> Tasks
1. In the post on history and risk management, why does the author treat claims of a "new era" as a warning sign? Answer in one to three sentences.
2. Answer these questions from the post on history and risk management:
(a) In which newspaper did Robert J. Samuelson's opinion piece appear?
(b) When did the recent housing bubble collapse?
(c) Which period did Graham and Dodd describe in the opening of Security Analysis?
3. Carry the post on history and risk management forward from its last sentence.

Tuesday, July 7, 2009

History is the Vital Starting Point for Sound Risk Management

In an opinion piece published in The Washington Post yesterday, the newspaper’s columnist Robert J. Samuelson decried economists’ lack of attention to history. He wrote:

By and large, most economists don't care much about history. Introductory college textbooks spend little, if any, time exploring business cycles of the 19th century. The emphasis is on "principles of economics" (the title of many basic texts), as if most endure forever. Economists focused on constructing elegant, mathematical models…

But often, the models' assumptions depart so radically from reality that the conclusions become useless. Someone who studies history becomes humble in the face of the ceaseless changes and capricious mixing of motives.


In the context of the recent housing bubble that collapsed in the middle of 2006, and produced a severe credit crunch, banking crisis, and sharp synchronized recessions in many parts of the world in its wake, Samuelson’s piece is an important work. What happened is not a novel event. It has been a recurring theme in the long narrative of financial and economic history. So long as human nature remains relatively constant, it will remain a recurring theme.

In general, the rise of asset bubbles—whether in stocks, commodities, or real estate—results from a confluence of human nature, innovation, and easy credit. Even as the specific attributes of various bubbles differ, the pattern of events in which bubbles rise and then collapse is a familiar one. Rationalizations of a “new era” in which advanced technology, management breakthroughs, or sophisticated quantitative models have somehow tamed the business cycle and rendered asset price crashes largely extinct are little more than delusions. In fact, such explanations are a telling symptom that the kind of euphoria that feeds an unsustainable asset price boom has infected market psychology. In such an environment optimism runs wild, blinding investors, lenders, and borrowers to marketplace risk.

In the opening of Benjamin Graham's and David Dodd’s classic work Security Analysis, Graham and Dodd wrote the following of the 1927-33 period that witnessed the U.S. stock market crash and, in its aftermath, the Great Depression:

It can hardly be said that the past six years have taught us anything about speculation that was not known before. Even though the last bull and bear markets have been unexampled in recent history as regards both magnitude and duration, at bottom the experience of speculators was no different from that in all previous market cycles… That enormous profits should have turned into still more colossal losses, that new theories should have been developed and later discredited, that unlimited optimism should have been succeeded by the deepest despair are all in strict accord with age-old tradition.

> Record set
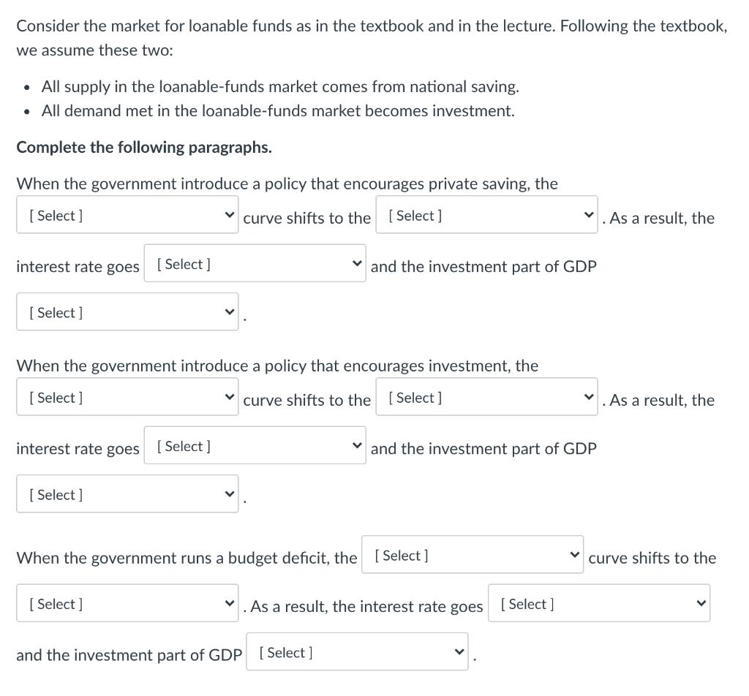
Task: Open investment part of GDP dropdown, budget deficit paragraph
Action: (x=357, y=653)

* * *

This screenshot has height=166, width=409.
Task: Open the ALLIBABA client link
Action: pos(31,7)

* * *

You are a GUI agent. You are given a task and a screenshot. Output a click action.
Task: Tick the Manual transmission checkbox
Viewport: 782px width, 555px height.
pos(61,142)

> Responses to the exercise
1. The author says these explanations are a telling symptom that euphoria has infected market psychology, the kind of euphoria that feeds an unsustainable asset price boom. In that environment optimism runs wild and blinds investors, lenders and borrowers to marketplace risk.

2.
(a) The Washington Post
(b) In the middle of 2006
(c) The 1927-33 period, which saw the U.S. stock market crash and the Great Depression

3.
Three principles found in Graham’s and Dodd’s seminal book are particularly relevant today.

Principle 1: “Investment is by nature not an exact science.”

The idea that financial engineering could yield precise mathematical models that would all but eliminate risk and/or ensure attractive returns on investment is little more than folly. Models are representations. They are simplifications of highly complex phenomena. They do not adequately capture the role of human behavior. Their underlying assumptions do not give sufficient weight to episodes of irrationality. As a result, they cannot provide anything close to prescience, even if they provide an illusion of safety from risk.

Principle 2: "Undervaluations caused by neglect or prejudice may persist for an inconveniently long time, and the same applies to inflated prices caused by overenthusiasm or artificial stimulants."

The efficient markets theory notwithstanding, the historical record demonstrates that asset prices do not always remain anchored to fundamentals. Asymmetric information, among other factors, can lead to significant pricing issues. History also reveals that the departure of asset prices from underlying fundamentals can be both substantial and prolonged.

Principle 3: "…if past experience is any guide, the current critical attitude of the investor is not likely to persist; and in the next period of prosperity and plethora of funds for security purchases, the public will once again exhibit its ingrained tendency to forgive, and particularly to forget, the sins committed against it in the past."

This tendency to forget, or in Graham’s words “forgive,” is regular feature of human nature. Lessons from the past, standards of risk management, and a general sense of prudence all erode during booms. Euphoria entices borrowers, lenders, and investors to push the frontiers of risk in an aggressive pursuit of the last dollar of marginal profits. The scramble for market share trumps discretion. When easy credit is added to the herd-like rush for marginal profits, a full-blown asset bubble can rapidly materialize.

In an especially prescient piece written in December 2004, Morgan Stanley's chief economist Stephen Roach explained:

Nearly five years after the bursting of the equity bubble, America has done it again. This time, it is the housing bubble. But this speculative excess may be the cruelest bubble of all—and has already led to a sharp compression of national saving, a record current account deficit and an ominous overhang of personal indebtedness. The U.S. was fortunate in avoiding the perils of a post-bubble carnage in 2000-2001. It may not be so lucky this time...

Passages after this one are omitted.